Cross-Skill Ecosystem Awareness
This is something only a reviewer familiar with the broader skill catalog can evaluate. No automated tool currently reasons across skill boundaries.
Redundant Coverage
Is this skill covering ground that another skill already covers better? This is different from scope overlap because it's about whether the content adds value given what already exists.
Deferral Completeness
If the skill mentions another skill's domain, does it defer correctly? A deferral should name the specific skill and describe the handoff condition.
Good: "If the user's question is about query performance rather than
index design, defer to the mongodb-query-optimizer skill."
Bad: "Optimize queries instead." (Crosses into another skill's scope without explicit deferral.)
Ecosystem Coherence
Do the naming conventions, metadata fields, and structural patterns match
other skills in the catalog? If every other skill uses mongodb- prefix
namespacing, a skill named search-and-ai stands out. If every other
skill has a "Do NOT use when" section, a skill missing one breaks the
pattern.
Summary Checklist
Use this as a final pass before approving.
Must-Fix (Block Merge)
Decision tree has dead-end branches where the agent has no defined next step.
Prerequisites discovered mid-workflow instead of upfront.
Skill scope overlaps with existing skill and no deferral is defined.
Internal contradictions between sections.
Instructions that are impossible for the agent to follow (references non-existent tools, APIs, or files).
Should-Fix (Request Changes)
Vague instructions without concrete thresholds or criteria (3+ instances).
Content duplicated between
SKILL.mdand reference files.Conditional or operation-specific content in
SKILL.mdthat should be in reference files.Reference file descriptions are content-based rather than trigger-based.
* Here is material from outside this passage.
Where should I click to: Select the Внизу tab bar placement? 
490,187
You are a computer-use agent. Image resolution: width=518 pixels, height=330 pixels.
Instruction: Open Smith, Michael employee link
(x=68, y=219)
Inline routing directives use soft phrasing ("see X for more details") instead of imperative + trigger + payoff.
"Prefer X over Y" without noting when Y is correct.
Low-novelty content without eval evidence justifying inclusion.
Examples that switch field names or variables mid-walkthrough.
Nice-to-Have (Non-Blocking)
Soft limits presented with same weight as hard limits.
External links without usage directives.
Abstract action verbs that could be more specific.
Missing "Do NOT use when" section (if other skills in the catalog have one).